Verónica and Ramiro Campos – the sister and the father of Marisol, a 21 year-old mother of two – still can’t understand how the young woman’s ex-boyfriend, 36 year-old Roberto Corona, took her life on the morning of August 12.

Ramiro told of the limited time that Corona spent with his two girls, adding that he (Corona) never played or got involved in their care either.

“He never worried for his daughters, every day he would arrive with beer and go into his room to get drunk,” said Verónica, who on the morning of the incident woke up thinking that the screams that she was hearing came from the neighbors’ kids.

More careful listening and her sister’s calls for help prompted her to get up and run towards the stairs where she heard a cousin implore Roberto to stop hitting Marisol.

“At that moment I didn’t make it down the stairs. Before I made my way down my cousin Sandra crashed into me,” Verónica recalled.

She said that Sandra was running up the stairs because Corona moved towards her and she feared for her life. When Sandra tripped over her, Verónica said that her cousin cried “Veronica run, (he’s) got a knife.”

Down on the first floor of the dwelling, Verónica remembers how she identified her sister’s legs while hearing the screaming cries of Jennifer, the youngest of the couple’s daughters, whom by all accounts seems to have been in her mother’s arms while she received four stab wounds from Corona.

Verónica also recalls how her husband Wilfredo Rodriguez caught his sister-in-law’s last glimpse of life.

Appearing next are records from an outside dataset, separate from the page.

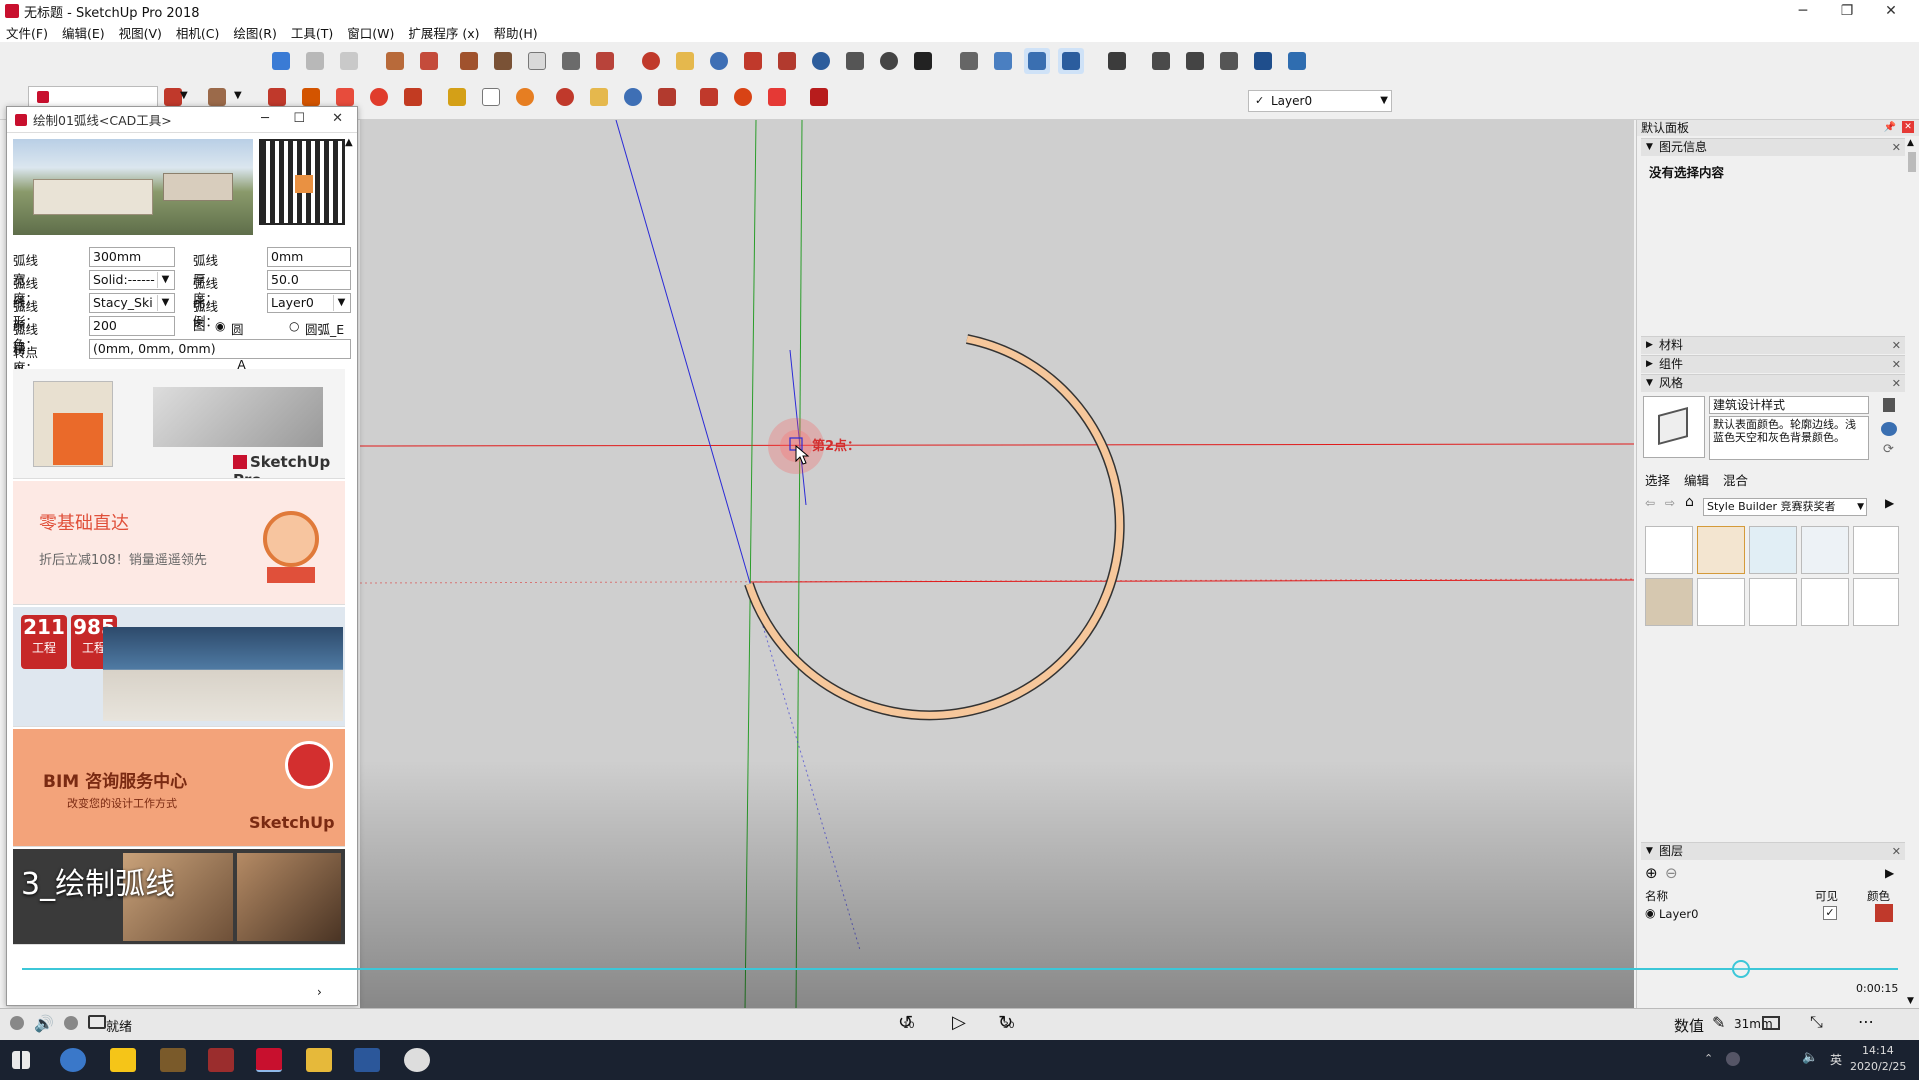 This screenshot has width=1919, height=1080. What do you see at coordinates (173, 1060) in the screenshot?
I see `store-app-icon` at bounding box center [173, 1060].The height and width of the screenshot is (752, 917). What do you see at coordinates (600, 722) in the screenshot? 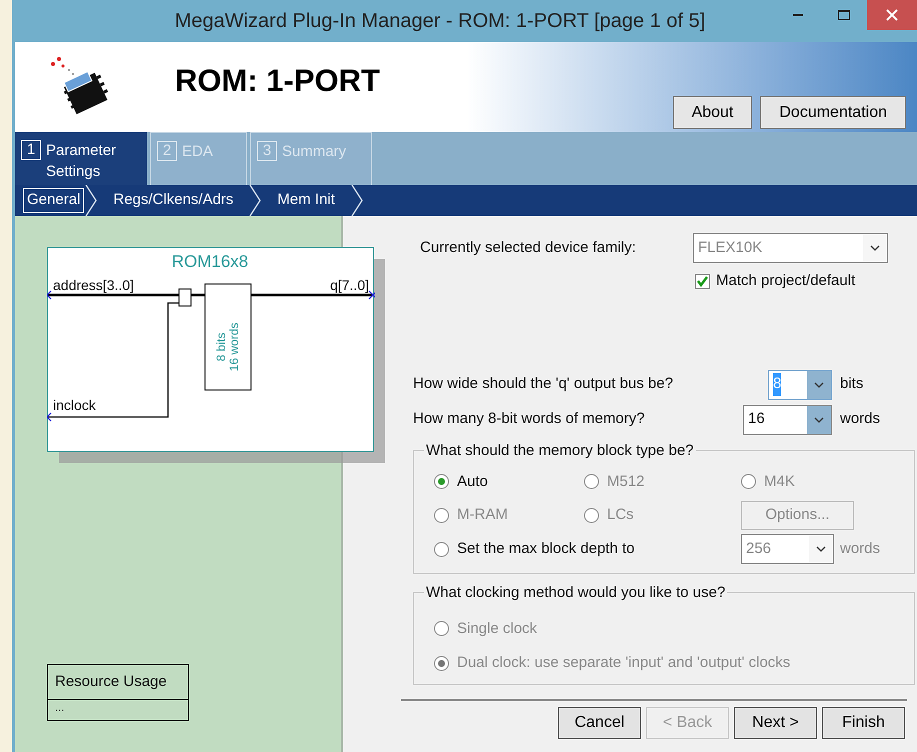
I see `wizard-button: Cancel` at bounding box center [600, 722].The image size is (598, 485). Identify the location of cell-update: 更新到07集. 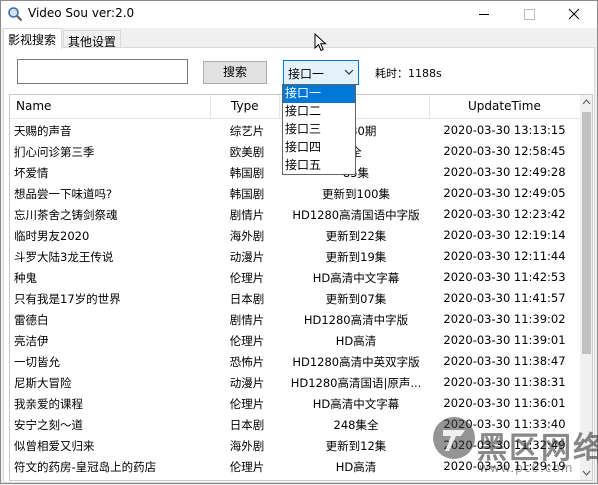
(356, 299).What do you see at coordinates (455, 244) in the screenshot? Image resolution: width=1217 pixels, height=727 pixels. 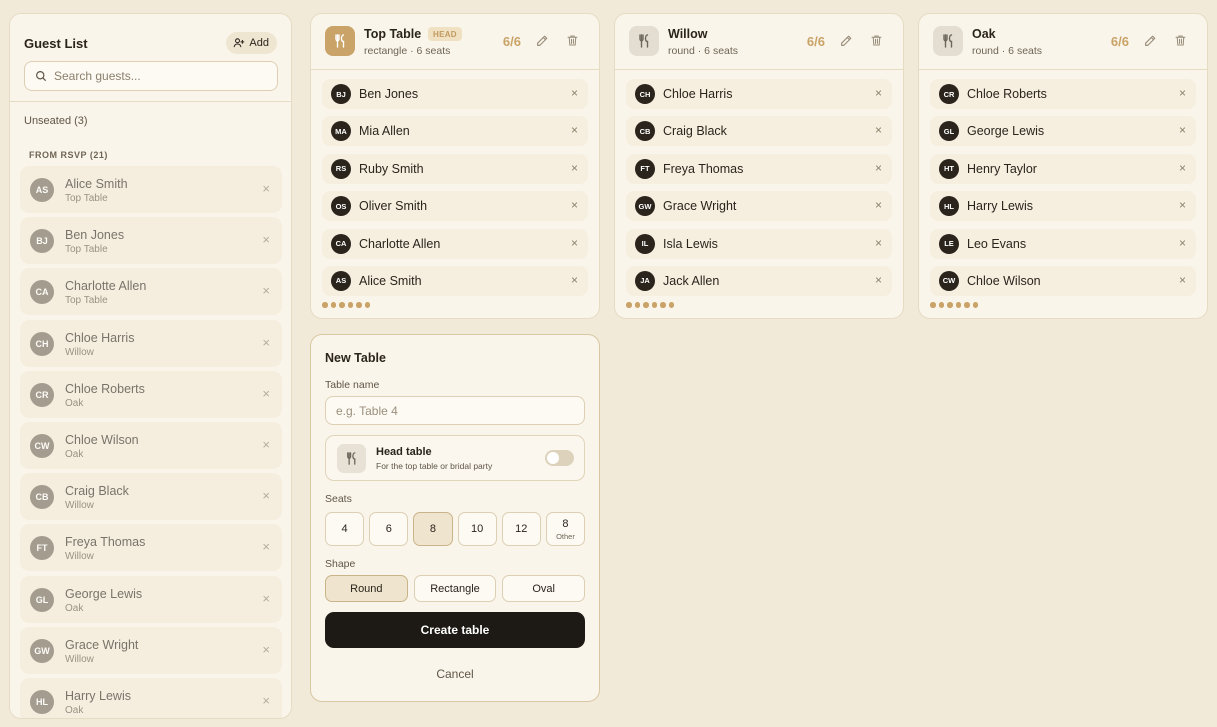 I see `seated-guest: CA Charlotte Allen ×` at bounding box center [455, 244].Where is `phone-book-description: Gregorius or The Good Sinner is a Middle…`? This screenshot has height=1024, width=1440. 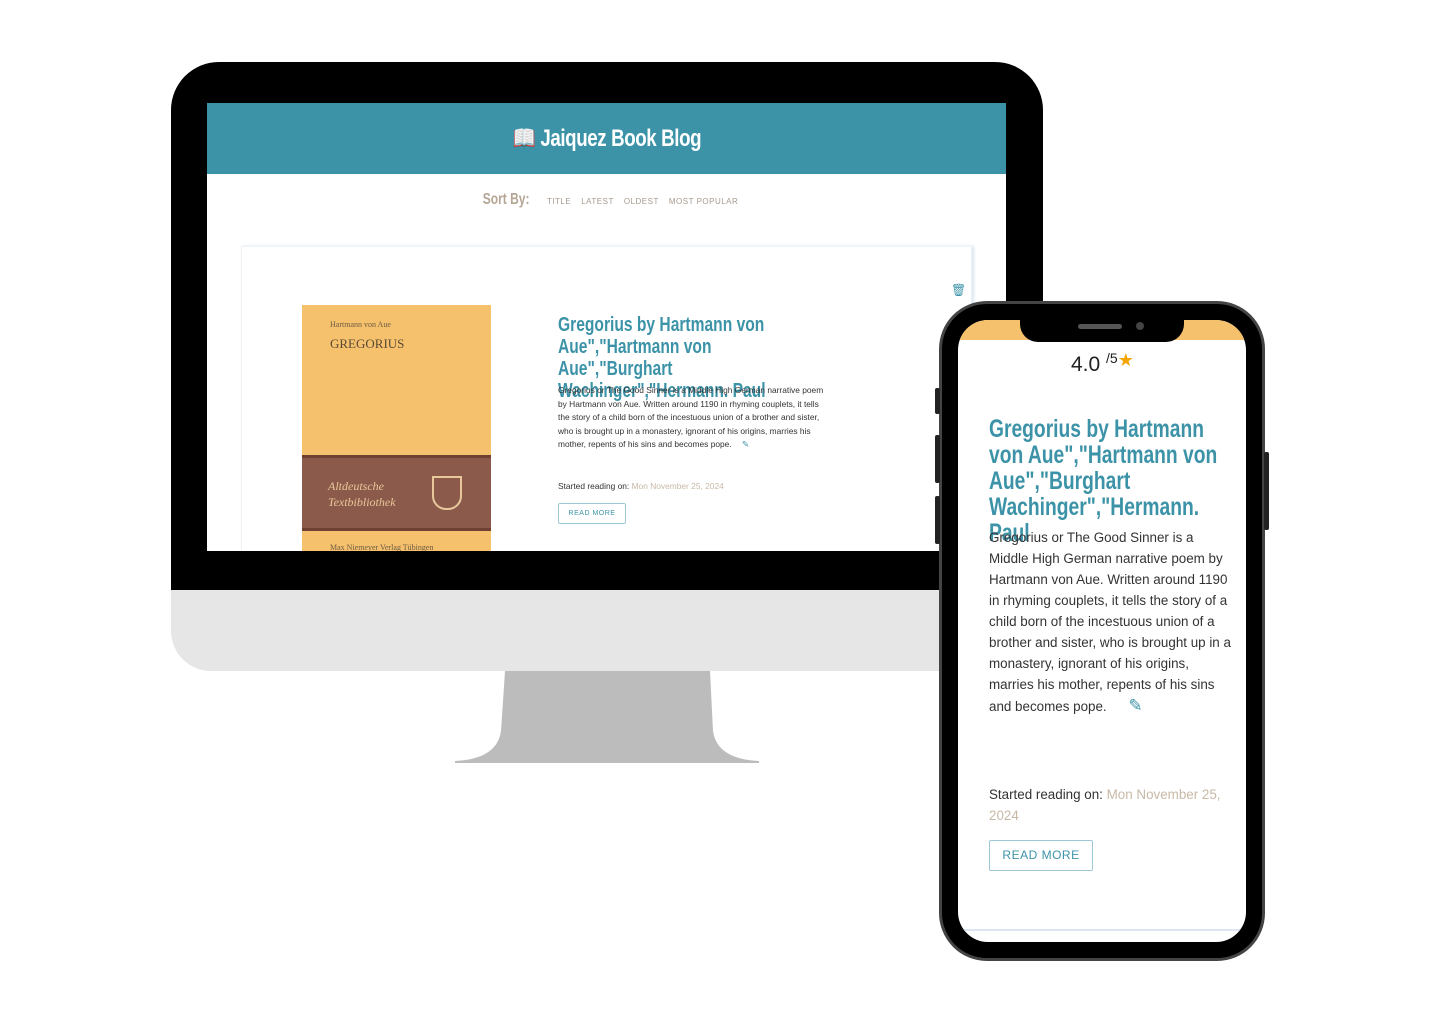
phone-book-description: Gregorius or The Good Sinner is a Middle… is located at coordinates (1112, 622). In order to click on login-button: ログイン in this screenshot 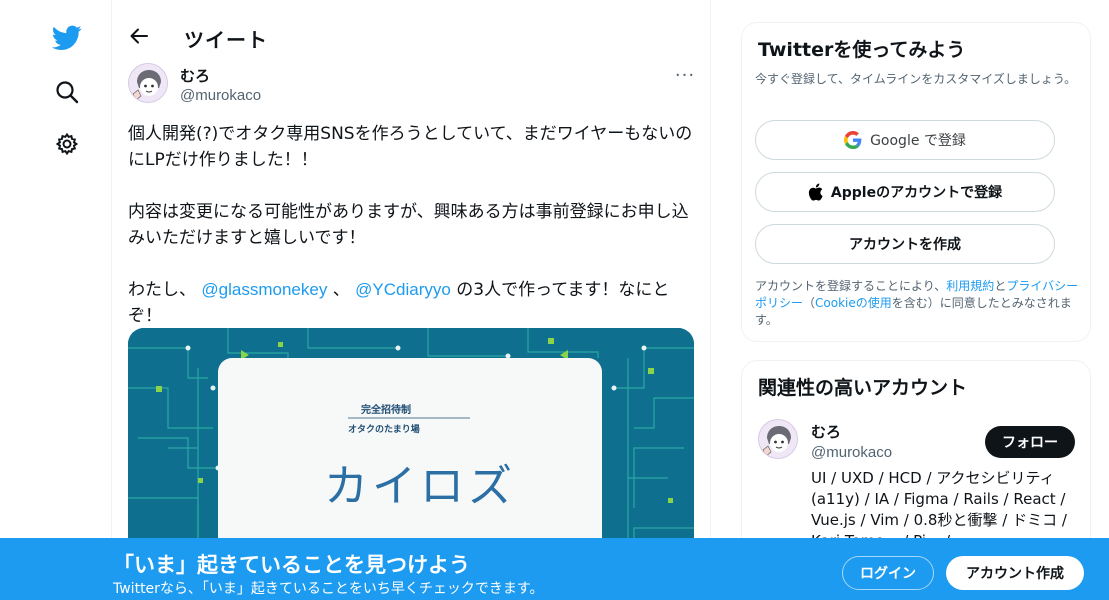, I will do `click(888, 573)`.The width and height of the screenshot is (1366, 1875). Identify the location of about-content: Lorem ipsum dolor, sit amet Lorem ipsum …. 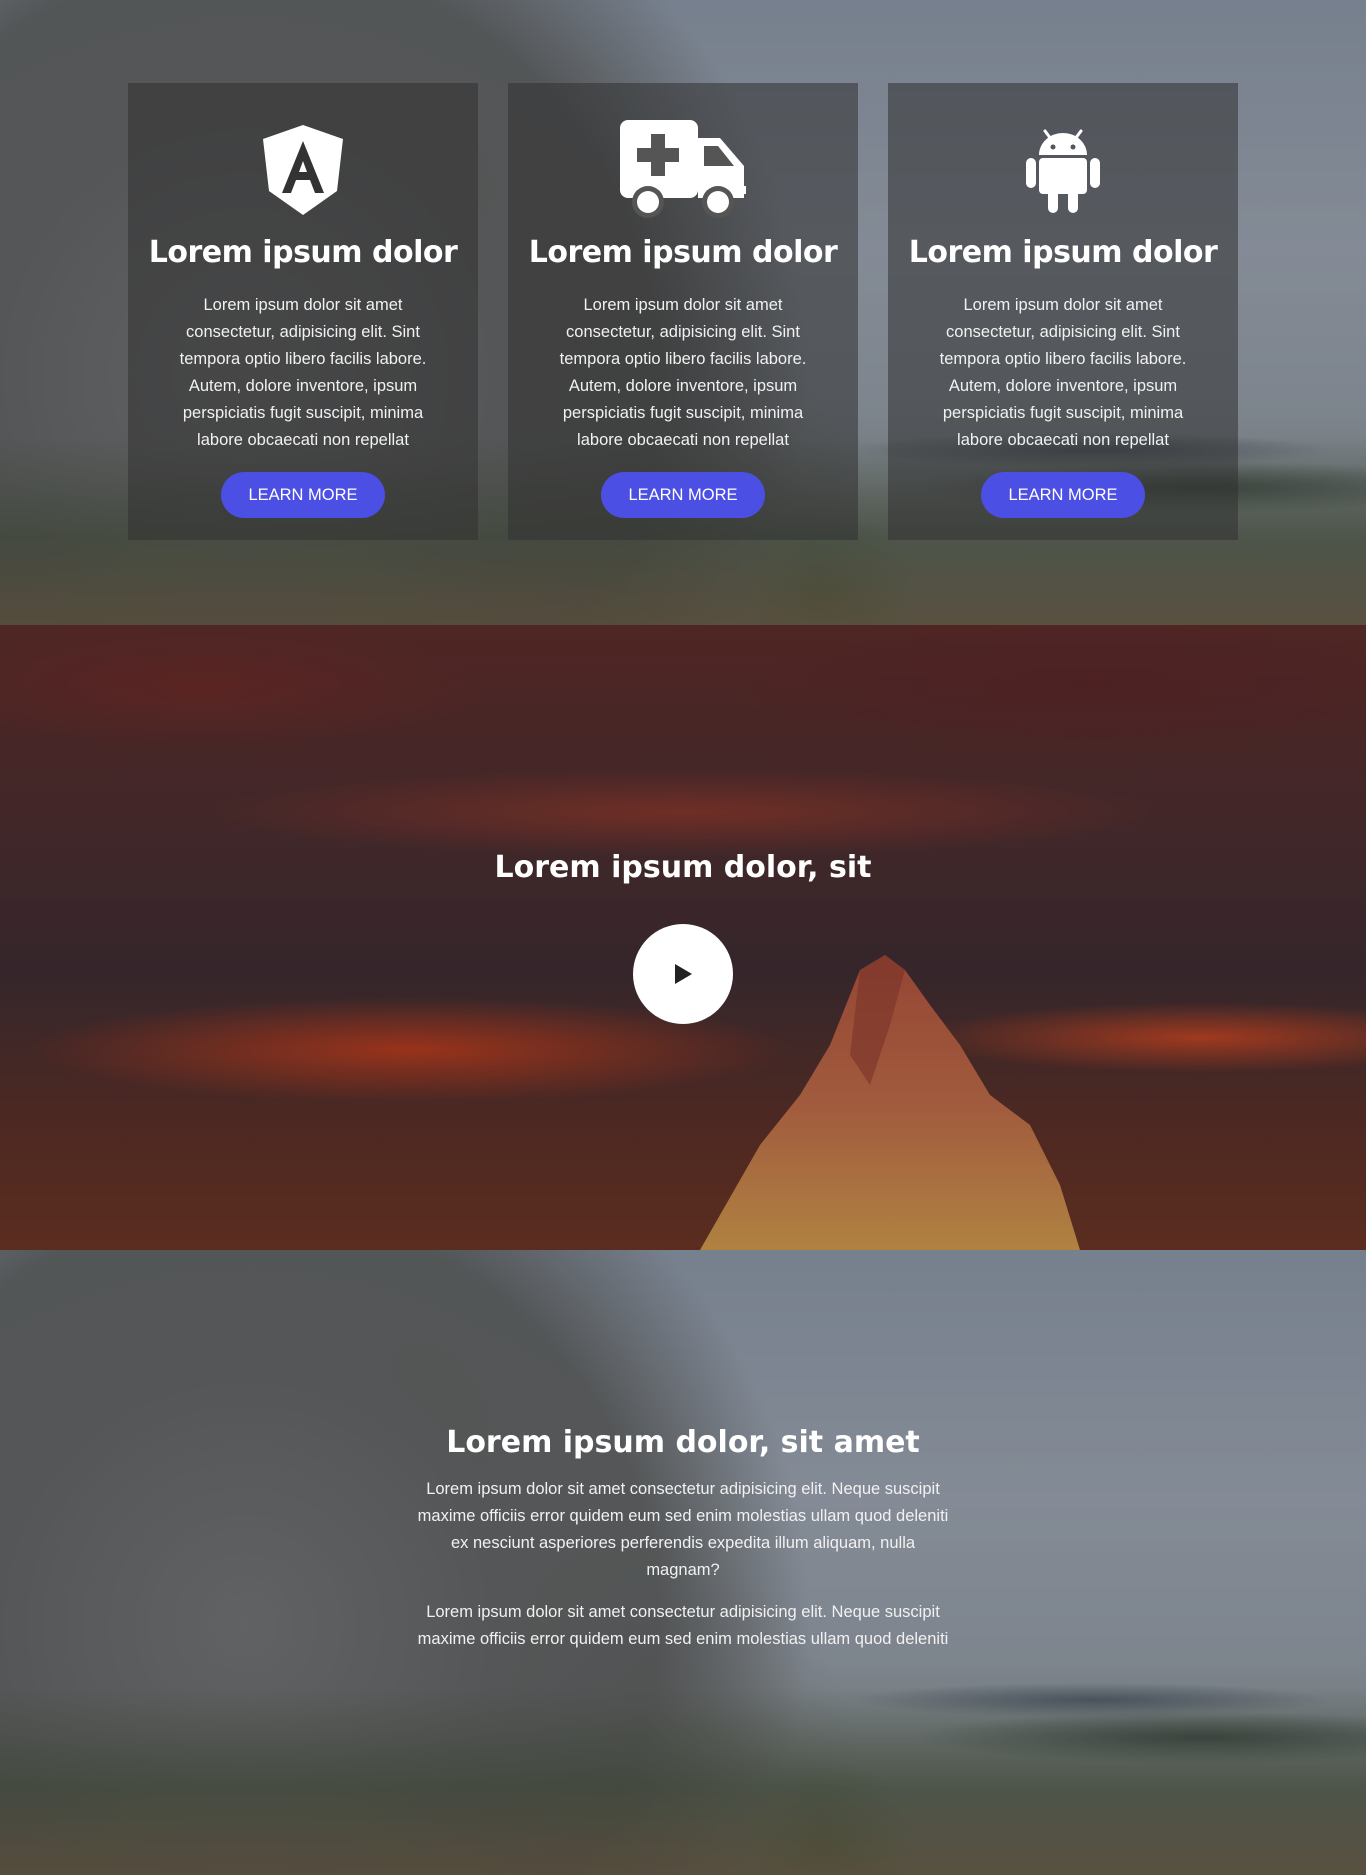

“It was crazy seeing her laying there and the girl with blood all over her,” Rodriguez said. After he tried to tend for the victim he picked the little girl up into his arms and took her to another room.

“Without counting the handle it was an 8-inch French knife,” Rodriguez said, who understands about knifes from his days as a culinary-arts student when he used these kind of knifes.

Rodriguez recalls how Corona went towards the other side of the room and there he began to act as if he was going to cut his own throat.

“How could he have done it with the baby in front of him (…) I wonder if she had her in her arms of if she was next to her,” said Veronica as she tried to hold tears from flowing. The two girls are one and a half, and two and a half.

“Here everyone is going to tell you that Roberto was an alcoholic, however for him to have withstood the pain of both his pain and of what he did, he had to have a “perico” (cocaine) or something in his system,” Rodriguez said.

According to Verónica, Corona lost his driver license because he crashed a vehicle in Washington Township last May. She added that when Corona lived at that domicile he always arrived with great quantities of beer – the “30-pack” kind. The couple tells of how he would finish them all by himself.

“It’s not common that a person can withstand so many, this is why to me, he did do drugs,” Rodriguez said.

Veronica remembers that Campos used to play with the girls to a similar version of the “monster underneath the bed” known as “el cucuy or el coco” using an old mask, however since the incident; when Jennifer passes near the place where her mother perished she becomes frightened and with tears she says.

Veronica added that Marisol had everything ready to move to Queens, in New York, this past Wednesday, where most of her relatives live; one day after her death.